The infamous example of Cambridge Analytica does certainly loom large over the ‘data for research’ space — aka, the disgraced data company which paid a Cambridge University academic to use an app to harvest and process Facebook user data for political ad targeting. And Facebook has thought nothing of turning this massive platform data misuse scandal into a stick to beat back regulatory proposals aiming to crack open its data troves.

But Cambridge Analytica was a direct consequence of a lack of transparency, accountability and platform oversight. It was also, of course, a massive ethical failure — given that consent for political targeting was not sought from people whose data was acquired. So it doesn’t seem a good argument against regulating access to platform data. On the contrary.

With such ‘blunt instrument’ tech talking points being lobbied into the governance debate by self-interested platform giants, the AlgorithmWatch report brings both welcome nuance and solid suggestions on how to create effective governance structures for modern data giants.

On the layered access point, the report suggests the most granular access to platform data would be the most highly controlled, along the lines of a medical data model. “Granular access can also only be enabled within a closed virtual environment, controlled by an independent body — as is currently done by Findata [Finland’s medical data institution],” notes Ausloos.

Another governance structure discussed in the report — as a case study from which to draw learnings on how to incentivize transparency and thereby enable accountability — is the European Pollutant Release and Transfer Register (E-PRTR). This regulates pollutant emissions reporting across the EU, and results in emissions data being freely available to the public via a dedicated web-platform and as a standalone dataset.

“Credibility is achieved by assuring that the reported data is authentic, transparent and reliable and comparable, because of consistent reporting. Operators are advised to use the best available reporting techniques to achieve these standards of completeness, consistency and credibility,” the report says on the E-PRTR.

“Through this form of transparency, the E-PRTR aims to impose accountability on operators of industrial facilities in Europe towards to the public, NGOs, scientists, politicians, governments and supervisory authorities.”

While EU lawmakers have signalled an intent to place legally binding transparency requirements on platforms — at least in some less contentious areas, such as illegal hate speech, as a means of obtaining accountability on some specific content problems — they have simultaneously set out a sweeping plan to fire up Europe’s digital economy by boosting the reuse of (non-personal) data.
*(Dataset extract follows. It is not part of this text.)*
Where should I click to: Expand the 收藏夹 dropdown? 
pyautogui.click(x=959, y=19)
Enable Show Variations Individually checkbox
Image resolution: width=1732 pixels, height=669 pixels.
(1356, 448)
Leveraging industrial data to support R&D and innovation is a key plank of the Commission’s tech-fuelled policy priorities for the next five+ years, as part of an ambitious digital transformation agenda.

This suggests that any regional move to open up platform data is likely to go beyond accountability — given EU lawmakers are pushing for the broader goal of creating a foundational digital support structure to enable research through data reuse. So if privacy-respecting data sharing frameworks can be baked in, a platform governance structure that’s designed to enable regulated data exchange almost by default starts to look very possible within the European context.

“Enabling accountability is important, which we tackle in the pollution case study; but enabling research is at least as important,” argues Ausloos, who does postdoc research at the University of Amsterdam’s Institute for Information Law. “Especially considering these platforms constitute the infrastructure of modern society, we need data disclosure to understand society.”

“When we think about what transparency measures should look like for the DSA we don’t need to reinvent the wheel,” adds Mackenzie Nelson, project lead for AlgorithmWatch’s Governing Platforms Project, in a statement. “The report provides concrete recommendations for how the Commission can design frameworks that safeguard user privacy while still enabling critical research access to dominant platforms’ data.”